O município de São João da Barra, que teve repasse nulo de PE em fevereiro e, em maio, recebeu R$ R$ 5.871,06, valor 99,9% menor que o depositado em maio de 2019, vem buscando recursos externos, mas, segundo a prefeita Carla Machado, “a palavra no momento é economizar”.
— A queda do repasse proveniente dos royalties do petróleo já é uma realidade em nosso município, com previsão de causar grande impacto no orçamento anual, já que representa 37% da receita. Quanto à participação especial, de forma específica, veio zerada em fevereiro e já existia por parte de nossa equipe técnica a previsão de uma nova frustração de receita em sua totalidade, assim como deverá acontecer em agosto e novembro. Essa diminuição nos repasses, hoje, é uma soma de vários fatores, como queda do preço do barril e a crise internacional, com a oferta maior que a procura. Ao contrário de 2016, quando houve apenas a queda do barril e o governo à época deixou de cumprir vários compromissos, incluindo os relacionados ao pagamento dos servidores e encargos trabalhistas, deixando uma dívida de R$ 200 milhões que tivemos que gerir. O trabalho segue baseado na austeridade administrativa, que vem mantendo o equilíbrio financeiro nos últimos três anos, e em tentar manter o fluxo de caixa suficiente para as despesas essenciais, como folha de pagamento, serviços de saúde, incluindo as ações relacionadas ao enfrentamento do coronavírus, benefícios sociais e segurança alimentar. Estamos buscando recursos externos, mas a palavra no momento é economizar. Desde fevereiro estamos reduzindo contratos, adotamos redução de 20% no salário da prefeita e do vice-prefeito e de 10% e 5% nos cargos comissionados, como forma de conter gastos. Por um período inicialmente de 60 dias, tivemos de suspender os benefícios Cartão Alimentação do Servidor e Auxílio Transporte para os servidores que não estão atuando de forma presencial, também como maneira de enxugar despesas. Em contrapartida, conseguimos colocar em funcionamento o Centro de Combate ao Coronavírus, o Hospital de Campanha Covid-19 para atender baixa, média e alta complexidade e implementar outras iniciativas importantes no combate ao coronavírus, entre elas a barreira sanitária (três no município) e o call center.

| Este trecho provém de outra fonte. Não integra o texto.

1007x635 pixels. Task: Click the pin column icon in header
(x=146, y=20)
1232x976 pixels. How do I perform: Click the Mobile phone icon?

Isso gera custeio, inclusive com equipamentos e contratação de profissionais, mas neste momento de dificuldades, em que temos a responsabilidade na manutenção das vidas, se faz necessário. Estamos fornecendo material pedagógico, cestas básicas, kits alimentação e de limpeza, além de máscaras de proteção facial às famílias de todos os alunos da rede municipal de ensino — destacou Carla.
Neste mês de maio, Quissamã recebeu R$ 2.160.386,07 de PE, valor 29,2% menor que do trimestre anterior. De acordo com a prefeita Fátima Pacheco, a previsão de perdas para este ano é de R$ 42 milhões, sendo R$ 24 milhões de ICMS, e R$ 18 milhões de royalties e PE.
— O impacto da queda no repasse dos royalties e participação especial para o município de Quissamã é muito grande, principalmente em um momento onde os investimentos na Saúde e Assistência Social aumentam. Estamos ajustando as nossas contas à realidade. Reduzimos em 25% o salário do prefeito, do vice-prefeito, do secretariado e dos cargos comissionados; suspendemos processos licitatórios para a contratação de serviços que não são essenciais; conseguimos a suspensão temporária do pagamento de precatórios com o Tribunal de Justiça; as empresas terceirizadas (coleta de lixo, portaria, limpeza de prédios públicos e guarda-vidas) estão aderindo à medida 936/2020, para evitar demissão de seus funcionários; e ingressamos com uma ação judicial para o resgate de recursos depositados, referentes à participação especial, que a ANP foi impedida de repassar ao município — destacou a prefeita.